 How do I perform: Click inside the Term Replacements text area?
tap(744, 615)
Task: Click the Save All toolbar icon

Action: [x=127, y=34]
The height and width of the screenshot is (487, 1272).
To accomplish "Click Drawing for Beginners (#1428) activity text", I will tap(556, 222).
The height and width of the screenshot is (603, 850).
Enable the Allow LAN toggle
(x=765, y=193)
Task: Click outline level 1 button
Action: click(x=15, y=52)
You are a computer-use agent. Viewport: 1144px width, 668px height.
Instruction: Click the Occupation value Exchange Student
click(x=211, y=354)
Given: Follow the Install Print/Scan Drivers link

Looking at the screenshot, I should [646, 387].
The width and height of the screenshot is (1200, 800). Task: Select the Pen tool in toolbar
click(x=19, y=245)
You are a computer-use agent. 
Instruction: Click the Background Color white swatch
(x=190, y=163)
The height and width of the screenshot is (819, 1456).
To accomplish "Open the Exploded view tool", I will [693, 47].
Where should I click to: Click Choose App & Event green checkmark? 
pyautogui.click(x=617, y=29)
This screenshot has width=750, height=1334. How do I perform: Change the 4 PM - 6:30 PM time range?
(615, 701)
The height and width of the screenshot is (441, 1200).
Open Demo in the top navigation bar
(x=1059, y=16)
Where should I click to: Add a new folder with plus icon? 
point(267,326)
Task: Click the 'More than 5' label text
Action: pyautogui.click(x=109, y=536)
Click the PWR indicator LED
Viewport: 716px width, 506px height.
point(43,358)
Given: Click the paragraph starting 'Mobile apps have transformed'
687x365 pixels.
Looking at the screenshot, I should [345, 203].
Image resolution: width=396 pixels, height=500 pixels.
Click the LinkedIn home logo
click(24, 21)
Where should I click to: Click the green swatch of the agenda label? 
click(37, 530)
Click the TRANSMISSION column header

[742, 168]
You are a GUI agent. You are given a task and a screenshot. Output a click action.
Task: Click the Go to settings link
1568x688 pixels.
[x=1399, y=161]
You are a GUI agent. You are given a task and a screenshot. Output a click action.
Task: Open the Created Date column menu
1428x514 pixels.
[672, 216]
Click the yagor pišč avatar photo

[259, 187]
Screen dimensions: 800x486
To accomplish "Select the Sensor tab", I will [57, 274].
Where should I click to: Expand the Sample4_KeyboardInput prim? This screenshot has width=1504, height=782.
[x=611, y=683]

- [Given instruction] Lay out the lines of the records above as a numbered list, leaving out any blank lines. Start at the line containing "This screenshot has width=750, height=1334." and end at the line containing "click(24, 21)".

- [Worked solution]
1. This screenshot has width=750, height=1334. How do I perform: Change the 4 PM - 6:30 PM time range?
2. (615, 701)
3. The height and width of the screenshot is (441, 1200).
4. Open Demo in the top navigation bar
5. (x=1059, y=16)
6. Where should I click to: Add a new folder with plus icon? 
7. point(267,326)
8. Task: Click the 'More than 5' label text
9. Action: pyautogui.click(x=109, y=536)
10. Click the PWR indicator LED
11. Viewport: 716px width, 506px height.
12. point(43,358)
13. Given: Click the paragraph starting 'Mobile apps have transformed'
14. 687x365 pixels.
15. Looking at the screenshot, I should [345, 203].
16. Image resolution: width=396 pixels, height=500 pixels.
17. Click the LinkedIn home logo
18. click(24, 21)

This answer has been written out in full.